Microsoft, which conducted its investigation in tandem with Citizen Lab, a research institute at the University of Toronto, said Candiru had used malware to exploit vulnerability in Microsoft products, enabling its government clients to spy on perceived enemies.

Candiru has had at least one contract with Saudi Arabia since 2018.

Israel has also granted licenses to at least two other firms, Verint, which was licensed before the Khashoggi killing, and Quadream, which signed a contract with Saudi Arabia after the killing.

A fifth company, Cellebrite, which manufactures physical hacking systems for mobile phones, has also sold its services to the Saudi government, but without ministry approval, according to the newspaper Haaretz.

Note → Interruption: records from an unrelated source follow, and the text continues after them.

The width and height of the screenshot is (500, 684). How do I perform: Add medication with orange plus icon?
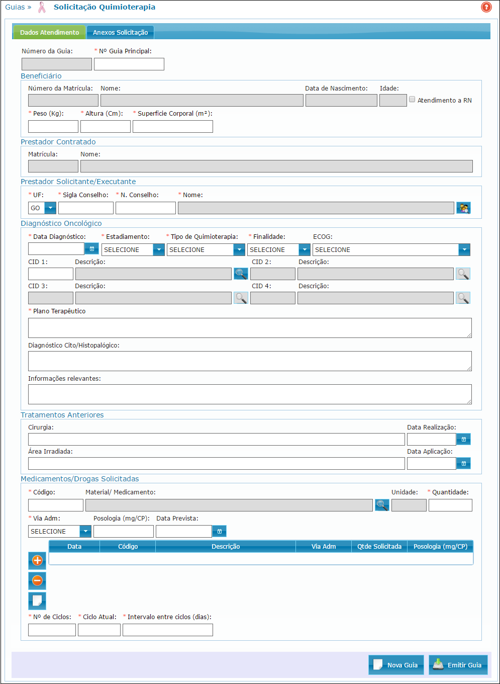click(37, 560)
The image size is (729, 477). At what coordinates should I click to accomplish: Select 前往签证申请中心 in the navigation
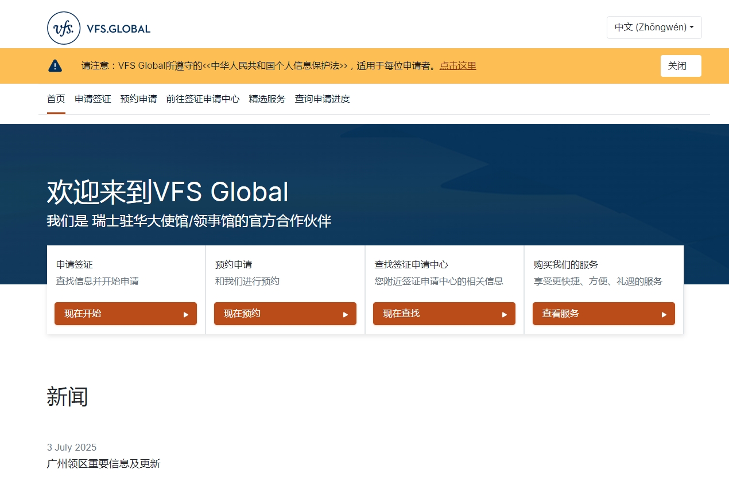click(x=203, y=99)
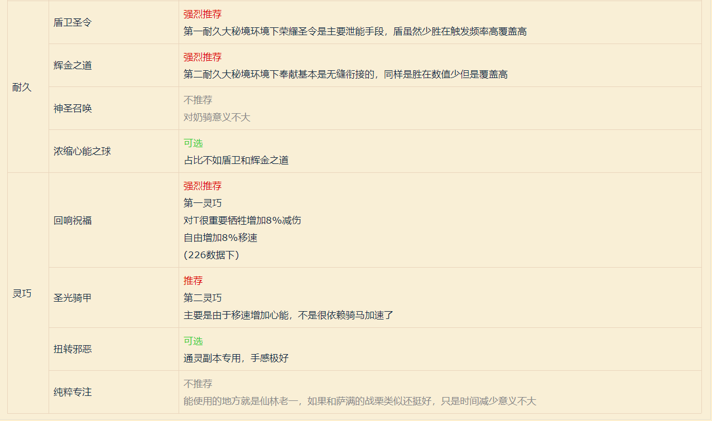Click the 对奶骑意义不大 description text
712x421 pixels.
coord(217,117)
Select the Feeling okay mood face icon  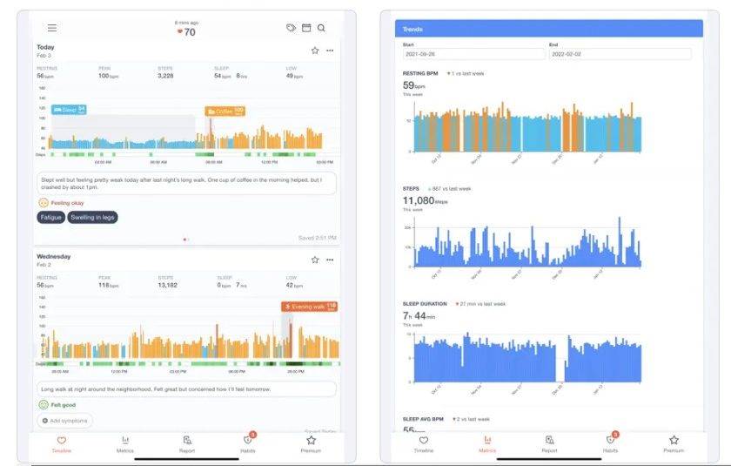(x=44, y=202)
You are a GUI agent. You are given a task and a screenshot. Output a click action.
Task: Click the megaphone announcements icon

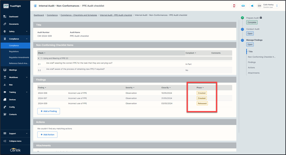(252, 6)
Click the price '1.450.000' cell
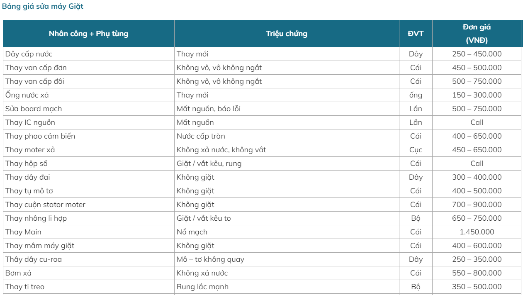Image resolution: width=523 pixels, height=295 pixels. coord(477,232)
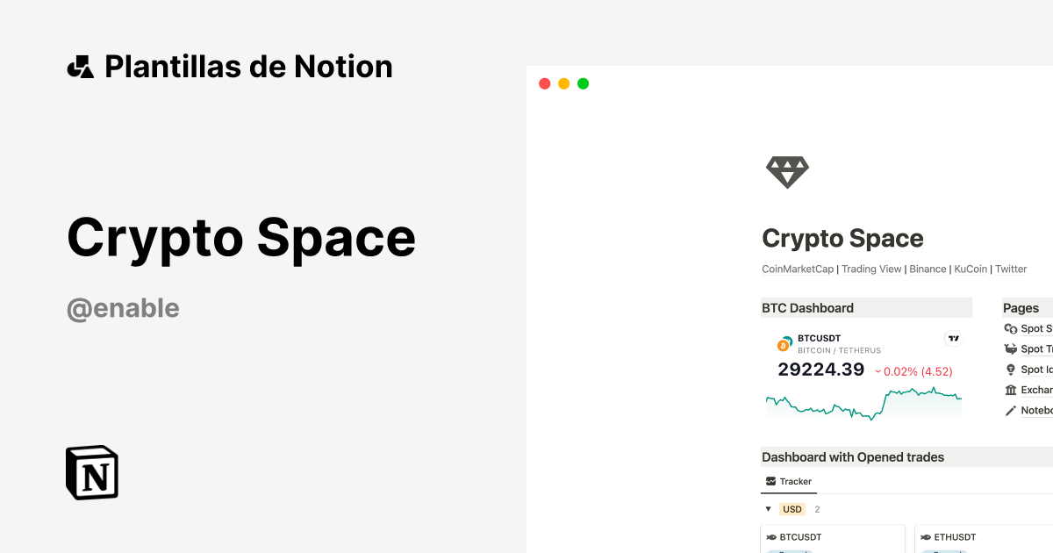Click the Plantillas de Notion logo icon

click(x=80, y=66)
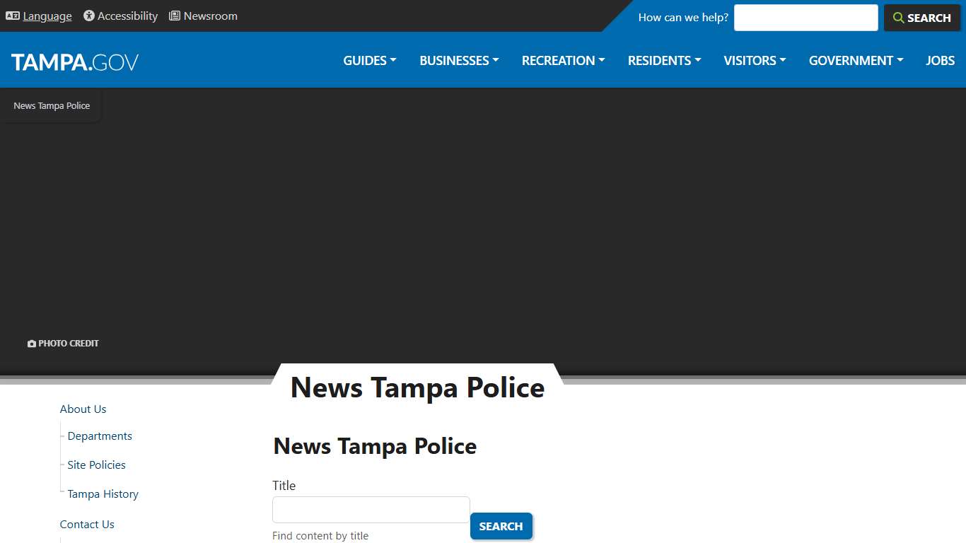Open the RECREATION dropdown
966x543 pixels.
point(562,60)
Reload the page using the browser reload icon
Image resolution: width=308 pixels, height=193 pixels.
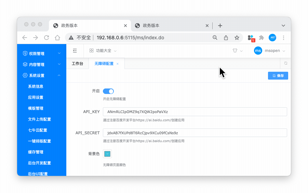46,38
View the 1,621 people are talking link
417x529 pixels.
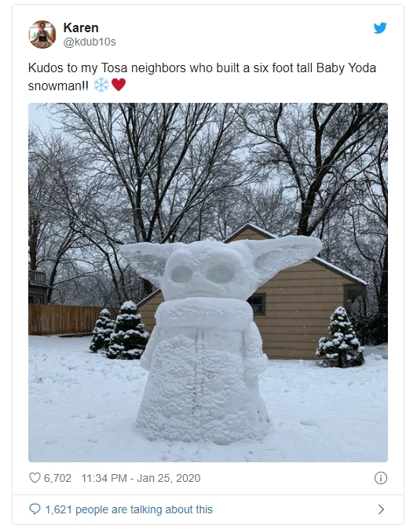click(129, 509)
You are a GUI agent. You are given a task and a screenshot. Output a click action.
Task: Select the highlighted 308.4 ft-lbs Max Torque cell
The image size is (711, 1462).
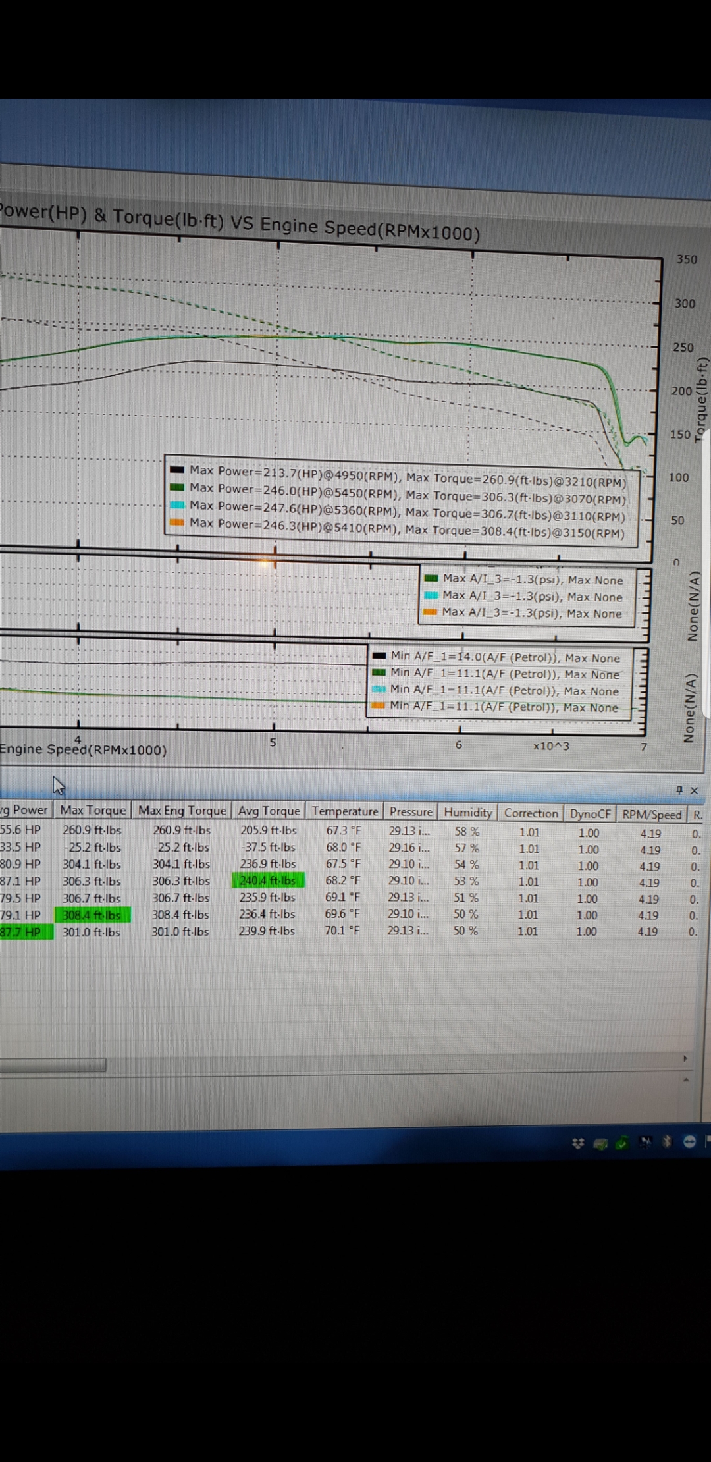[92, 915]
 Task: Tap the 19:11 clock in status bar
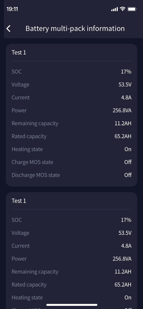click(12, 9)
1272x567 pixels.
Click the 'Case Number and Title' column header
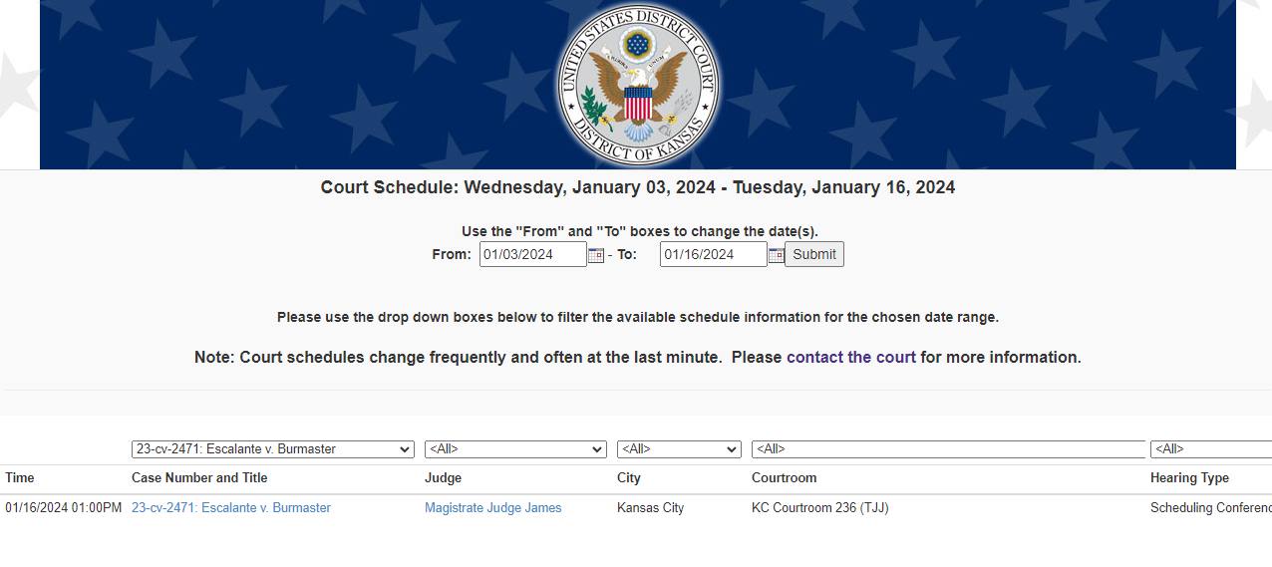click(x=199, y=478)
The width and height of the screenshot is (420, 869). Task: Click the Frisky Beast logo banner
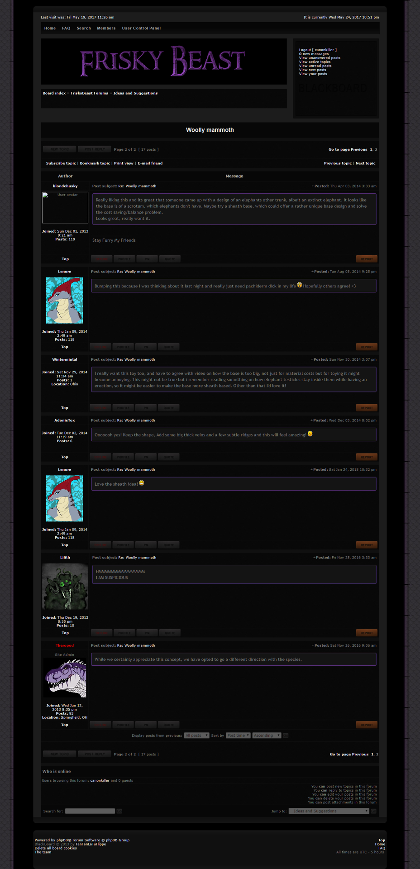click(x=163, y=61)
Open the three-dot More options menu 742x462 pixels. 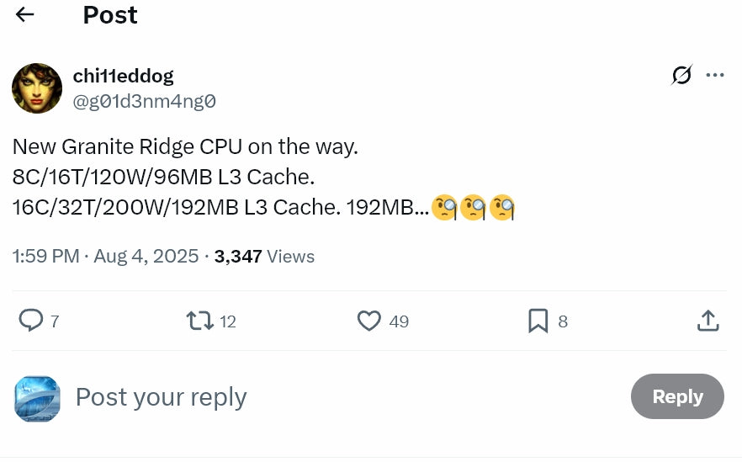pyautogui.click(x=715, y=76)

These business ties came as Israel was quietly building relationships directly with the Saudi government.

Benjamin Netanyahu, then Israels prime minister, met several times with Saudi Arabias day-to-day ruler, Crown Prince Mohammed bin Salman, and military and intelligence leaders of the two countries meet frequently.

While Saudi Arabia was not officially party to the Abraham Accords – the diplomatic initiatives during the end of the Trump administration normalizing relations between Israel and several Arab countries – Saudi leaders worked behind the scenes to help broker the deals.